Canischio, rabbia di trialisti e ciclisti: distrutti sentieri e segnali
CANISCHIO
Ancora atti di vandalismo contro il mondo dello sport outdoor e in particolare il trial e il ciclismo nelle sue declinazioni enduro e downhill. L’ultimo episodio si è verificato nei giorni scorsi lungo i sentieri della Val Gallenca, tra i Comuni di Pratiglione e Canischio, dove ignoti hanno divelto e gettato tra l’erba alcuni cartelli posizionati dal Moto club Valli del Canavese trial team per segnalare i percorsi autorizzati. Cartelli realizzati a spese dei soci, senza fondi pubblici, e installati nel pieno rispetto della legge.
«Lo scorso 4 maggio, su sentieri autorizzati nell’ambito del Comprensorio fuoristrada del Piemonte, si è svolto un evento motociclistico nel territorio della Val Gallenca. Alla fine della giornata abbiamo trovato i cartelli divelti – spiegano il presidente e il vicepresidente del Moto Club, Vanni Crisapulli, vicesindaco di Cuorgnè, e Maverick Mussa –. Addirittura prima dell’inizio della manifestazione, che si è svolta come sempre nel pieno rispetto delle regole, erano già state strappate e abbandonate le fettucce in plastica posizionate lungo il tracciato».
I vertici del sodalizio sottolineano come a Canischio siano stati accolti con grande disponibilità, ringraziando in particolare la Società “da Enrica” per l’ottima collaborazione. Tuttavia, qualcuno non ha nascosto la propria intolleranza.
«Che le moto non fossero gradite ad alcune frange di residenti era risaputo – proseguono –. Siamo pienamente consapevoli delle sensibilità che il nostro sport può toccare e per questo non ci discostiamo mai dai percorsi autorizzati. Non invadiamo prati o colture, rispettiamo i pedoni e il territorio. Le nostre uscite seguono una sorta di decalogo interno, fatto di semplici regole dettate dal buon senso, per convivere con l’ambiente e con chi lo frequenta».
I cartelli vandalizzati, puntualizzano ancora, «non erano solo segnali di percorso, ma strumenti fondamentali per garantire legalità, sicurezza e ordine. Sono stati acquistati grazie all’autotassazione dei soci e posizionati dai nostri volontari, gli stessi che ne curano la manutenzione e si occupano della transitabilità dei sentieri. Organizziamo periodicamente uscite per ripristinare i tracciati danneggiati dal maltempo, sistemare il fondo, metterlo in sicurezza. Senza contare – aggiungono – che ciascuno di noi, quando va in moto, porta a casa la propria spazzatura e quella che trova. Questi buontemponi invece non hanno trovato di meglio da fare che gettare cartelli e paletti tra l’erba. Un bel segno di civiltà».

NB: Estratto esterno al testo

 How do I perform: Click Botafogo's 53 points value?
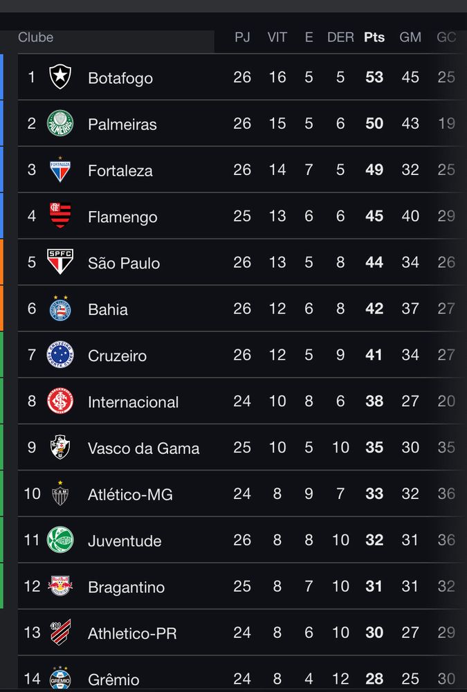[x=374, y=78]
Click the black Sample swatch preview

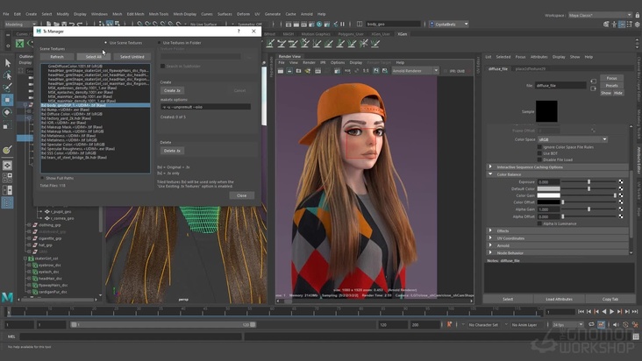546,111
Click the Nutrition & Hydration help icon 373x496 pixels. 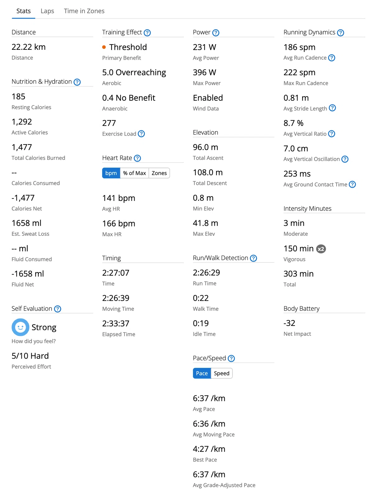click(x=77, y=82)
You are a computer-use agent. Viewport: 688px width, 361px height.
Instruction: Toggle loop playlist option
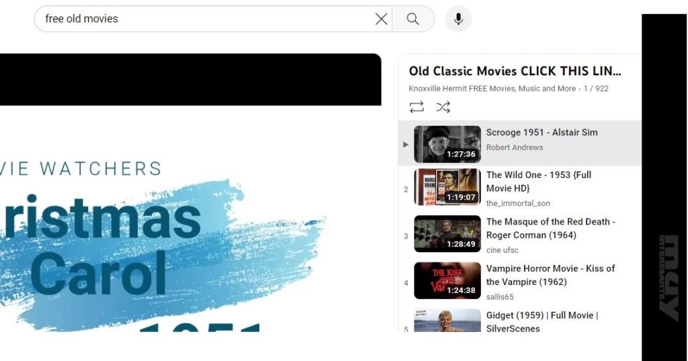[417, 107]
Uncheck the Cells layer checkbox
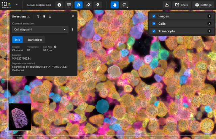 154,24
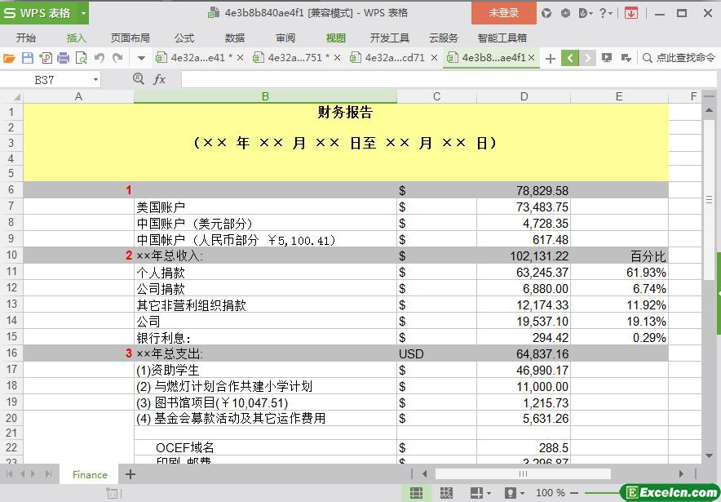Click in the 点此查找命令 search field

tap(683, 58)
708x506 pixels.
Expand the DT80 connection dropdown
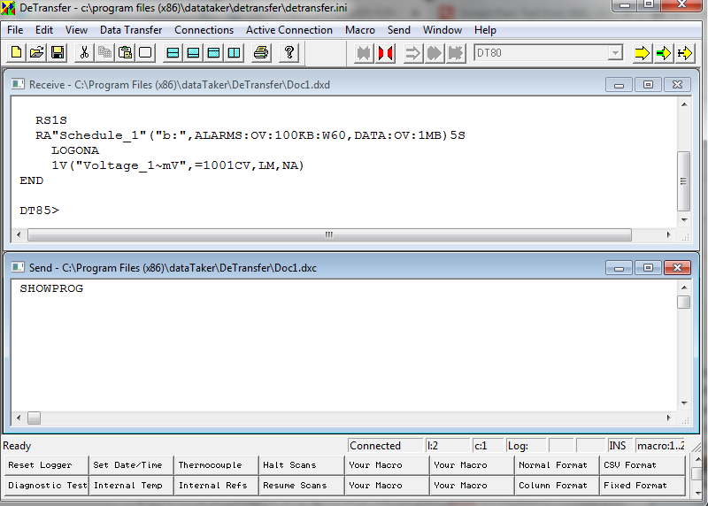click(x=615, y=53)
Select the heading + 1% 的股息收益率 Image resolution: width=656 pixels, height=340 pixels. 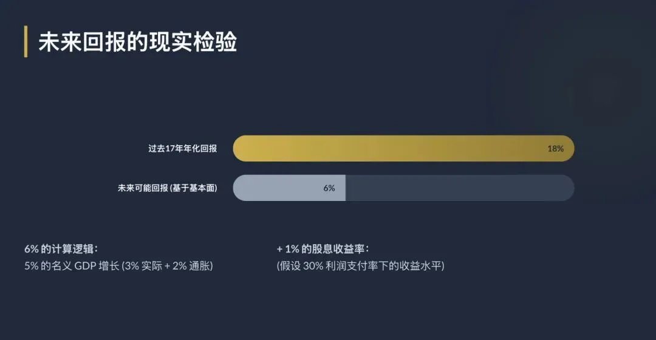(x=323, y=249)
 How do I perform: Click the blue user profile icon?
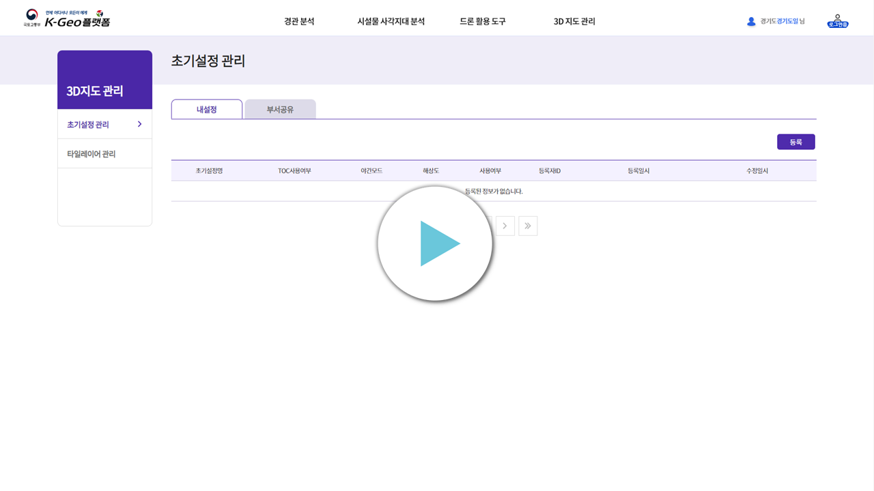pos(750,20)
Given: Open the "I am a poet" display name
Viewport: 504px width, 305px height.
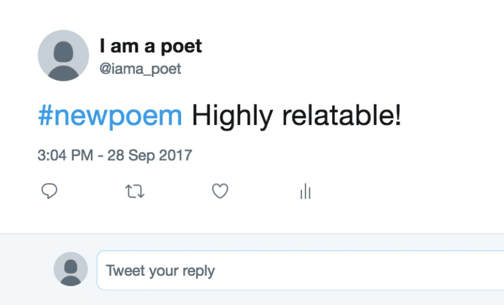Looking at the screenshot, I should coord(151,46).
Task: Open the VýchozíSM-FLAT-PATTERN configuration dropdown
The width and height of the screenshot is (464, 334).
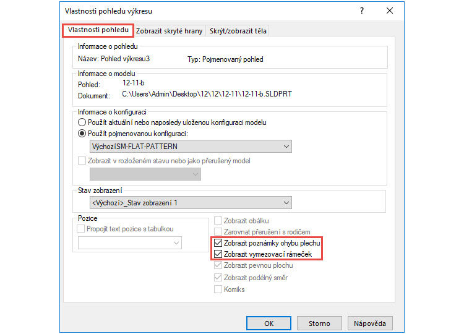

Dal Moto club Valli del Canavese arriva infine la conferma dell’intenzione di ricorrere nelle sedi opportune per segnalare formalmente quanto accaduto e tutelare il proprio operato: «Faremo una regolare denuncia in caserma, dai carabinieri».
Sono stati segnalati anche episodi che hanno coinvolto un gruppo di ragazzi che, in sella alle loro biciclette, scendevano da Belmonte verso Valperga attraversando i boschi: «Tra due alberi è stata tesa una corda. Se uno di noi non se ne fosse accordo ci saremmo fatti molto male - raccontano - ma non solo. Abbiamo ripulito i sentieri, anche dall’immondizia, e utilizzando alcuni materiali di scarto avevamo costruito un paio di “ostacoli” , dei salti artificiali per allenarci. Sono stati distrutti».